ИСХОДНЫЙ ТЕКСТ:
================

Czytaj książkę: «Пламя преисподней. Путешествие по загробному миру», strona 2
I. В начале
1. Война на небесах
«Знамена веют царские», – писал в VI веке Венанций Фортунат. Прославляя реликвию креста, к которому был пригвожден Христос, поэт превозносил высочайшую и неразгаданную царственность, в которой слава Иисуса, приговоренного к смерти, проявилась на лобном месте, где он был распят. Однако этот инструмент спасения мог бы изменить свой знак и, как демонстрирует нам «Комедия» Данте, превратиться в знамя другого господина. В глубинах земли действительно были подняты знамена темного и устрашающего царя, который осуществляет свою власть над тем, что зовется адом, и, по слухам, никому не удавалось выйти и вернуться из его глубин [1].
Кем был этот повелитель? Почему его история была связана с сотворением преисподней? И что он делал в глубинах земли? Именно от этих вопросов, которые ведут к истокам христианства и его связям с иудаизмом и средиземноморскими религиями, необходимо оттолкнуться, чтобы понять основы, на которых было выстроено толкование преисподней между Средними веками и Новым временем. Она была основана на очень древнем фундаменте, который устоялся в веках и навсегда вошел в изобразительный мир Запада.

================

УСЛОВИЕ ЗАДАНИЯ: Определите, согласуется ли с исходным текстом выше каждое из утверждений: 1. Венанций Фортунат писал в VI веке. 2. По слухам, многим удавалось вернуться из глубин ада. 3. Толкование преисподней опиралось на недавно сложившийся фундамент. Для каждого ответьте «да» или «нет» и точно процитируйте решающие слова текста.

ПРЕДОСТАВЛЕННЫЕ ДАННЫЕ:
================

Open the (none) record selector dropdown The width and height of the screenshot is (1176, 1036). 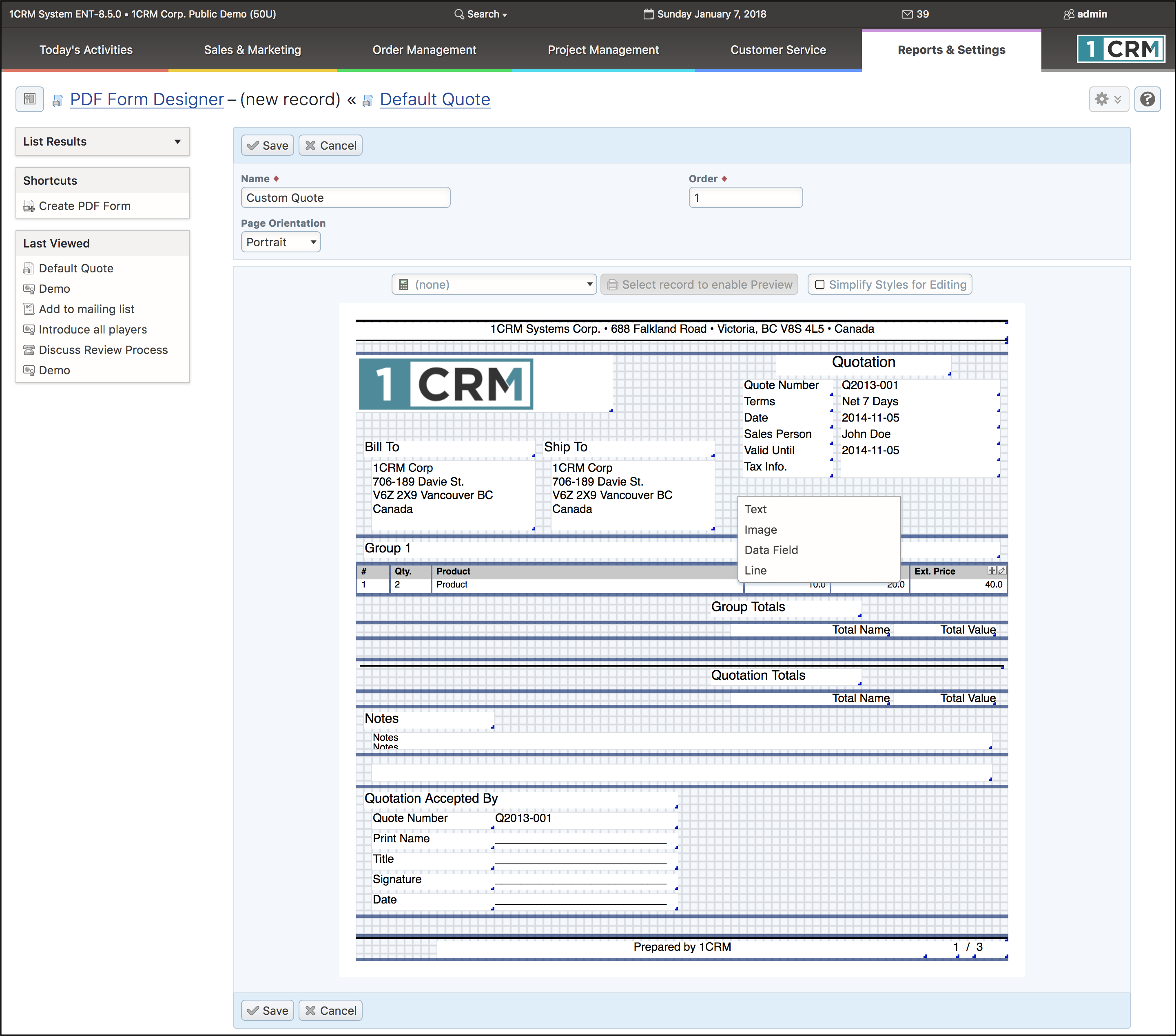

================

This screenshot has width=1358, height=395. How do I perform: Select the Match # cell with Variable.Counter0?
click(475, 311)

================

ОЖИДАЕМЫЙ ОТВЕТ:
1. Да: «писал в VI веке Венанций Фортунат».
2. Нет: «никому не удавалось выйти и вернуться из его глубин».
3. Нет: «Она была основана на очень древнем фундаменте».